In the said case, the victim was raped and strangulated to death. There was ½ inch long vertical tear which started from the lower portion of the junction of labia majora. Clotted blood was present on the margin while blood was found in the vagina. Hymen and vagina were found to be torn. In the context of the aforesaid injuries, Doctor had opined that in such a case there are likely to be injuries on the male organ.
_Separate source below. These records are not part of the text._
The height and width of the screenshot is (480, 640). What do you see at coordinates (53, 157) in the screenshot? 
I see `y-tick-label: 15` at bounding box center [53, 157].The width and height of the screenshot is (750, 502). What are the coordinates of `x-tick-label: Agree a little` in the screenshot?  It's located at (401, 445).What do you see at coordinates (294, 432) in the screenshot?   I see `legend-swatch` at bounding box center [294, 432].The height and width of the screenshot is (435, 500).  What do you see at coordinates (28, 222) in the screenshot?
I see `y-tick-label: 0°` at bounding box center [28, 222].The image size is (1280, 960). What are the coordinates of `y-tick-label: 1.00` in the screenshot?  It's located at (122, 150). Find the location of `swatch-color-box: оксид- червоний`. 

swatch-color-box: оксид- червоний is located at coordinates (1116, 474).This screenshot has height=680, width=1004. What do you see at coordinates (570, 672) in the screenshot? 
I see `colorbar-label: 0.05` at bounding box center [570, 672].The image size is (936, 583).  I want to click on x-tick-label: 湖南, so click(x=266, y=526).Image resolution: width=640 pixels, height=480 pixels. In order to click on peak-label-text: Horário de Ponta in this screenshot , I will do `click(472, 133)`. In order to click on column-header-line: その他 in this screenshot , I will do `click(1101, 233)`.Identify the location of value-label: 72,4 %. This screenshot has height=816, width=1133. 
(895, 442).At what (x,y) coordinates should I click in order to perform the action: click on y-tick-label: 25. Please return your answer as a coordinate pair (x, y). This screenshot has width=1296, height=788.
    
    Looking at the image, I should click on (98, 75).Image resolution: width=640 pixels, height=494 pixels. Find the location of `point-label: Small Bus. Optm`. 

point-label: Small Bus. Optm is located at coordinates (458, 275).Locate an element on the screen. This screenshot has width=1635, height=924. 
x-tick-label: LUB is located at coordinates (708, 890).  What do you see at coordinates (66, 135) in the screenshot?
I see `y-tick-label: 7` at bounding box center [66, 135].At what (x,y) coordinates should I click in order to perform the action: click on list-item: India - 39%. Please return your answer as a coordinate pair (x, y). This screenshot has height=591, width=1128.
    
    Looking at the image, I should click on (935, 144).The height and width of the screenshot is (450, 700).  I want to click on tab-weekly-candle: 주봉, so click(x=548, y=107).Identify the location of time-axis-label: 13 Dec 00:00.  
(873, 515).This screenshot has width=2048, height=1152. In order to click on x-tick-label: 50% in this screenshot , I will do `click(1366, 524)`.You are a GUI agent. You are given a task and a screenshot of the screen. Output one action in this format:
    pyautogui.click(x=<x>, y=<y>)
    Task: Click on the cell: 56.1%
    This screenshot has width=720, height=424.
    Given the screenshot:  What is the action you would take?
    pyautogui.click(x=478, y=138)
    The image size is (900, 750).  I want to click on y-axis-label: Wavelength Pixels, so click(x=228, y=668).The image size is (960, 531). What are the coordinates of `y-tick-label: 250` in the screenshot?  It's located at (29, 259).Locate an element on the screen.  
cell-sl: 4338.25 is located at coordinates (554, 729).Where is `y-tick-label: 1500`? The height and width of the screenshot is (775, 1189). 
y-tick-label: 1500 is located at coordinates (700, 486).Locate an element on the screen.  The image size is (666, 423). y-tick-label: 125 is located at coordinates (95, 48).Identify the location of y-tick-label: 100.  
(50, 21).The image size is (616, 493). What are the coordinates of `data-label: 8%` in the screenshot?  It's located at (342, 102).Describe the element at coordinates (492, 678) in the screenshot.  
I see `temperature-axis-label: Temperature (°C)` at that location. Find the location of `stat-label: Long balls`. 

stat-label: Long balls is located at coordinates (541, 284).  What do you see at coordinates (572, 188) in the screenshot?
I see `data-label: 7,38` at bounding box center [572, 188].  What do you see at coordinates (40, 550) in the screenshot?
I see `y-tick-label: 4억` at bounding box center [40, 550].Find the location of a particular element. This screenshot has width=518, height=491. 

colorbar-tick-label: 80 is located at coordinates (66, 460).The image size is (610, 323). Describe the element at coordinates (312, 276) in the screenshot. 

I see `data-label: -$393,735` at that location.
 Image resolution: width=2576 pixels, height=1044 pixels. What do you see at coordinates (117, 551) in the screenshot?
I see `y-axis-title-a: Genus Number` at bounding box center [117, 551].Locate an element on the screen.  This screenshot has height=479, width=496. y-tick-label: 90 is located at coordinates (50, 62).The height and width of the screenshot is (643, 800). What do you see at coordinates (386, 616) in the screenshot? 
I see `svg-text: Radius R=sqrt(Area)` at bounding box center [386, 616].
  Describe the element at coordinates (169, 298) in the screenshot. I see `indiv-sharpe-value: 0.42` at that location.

But such injuries are not present on the person of PW 1 in the instant case. 21. It appears that PW 1 had given a very natural account of how the accused had committed rape on her. There is no trace of any tutoring. When the deposition of a child witness inspires confidence, the court may safely rely upon such evidence. In the instant case, the evidence of PW 1 has inspired confidence. Medical evidence also lends credence to her testimony. In Promod Dey (supra), the Apex Court had relied on the evidence of a child witness as her evidence was found to be inspiring. The defence had not been able to impeach her evidence in any manner and she had remained unshaken during cross-examination. There is no acceptable material on record to give credence to the suggestion of the defence that PW 1 and PW 2 were inimical to the accused and the prosecution case was launched against the appellant to settle scores after PW 2 had inflicted injury upon the private parts of PW 1. 22. In view of the above discussions, I am of the considered opinion that there is no merit in this appeal and accordingly, the same is dismissed. Send back the LCR. Appeal dismissed.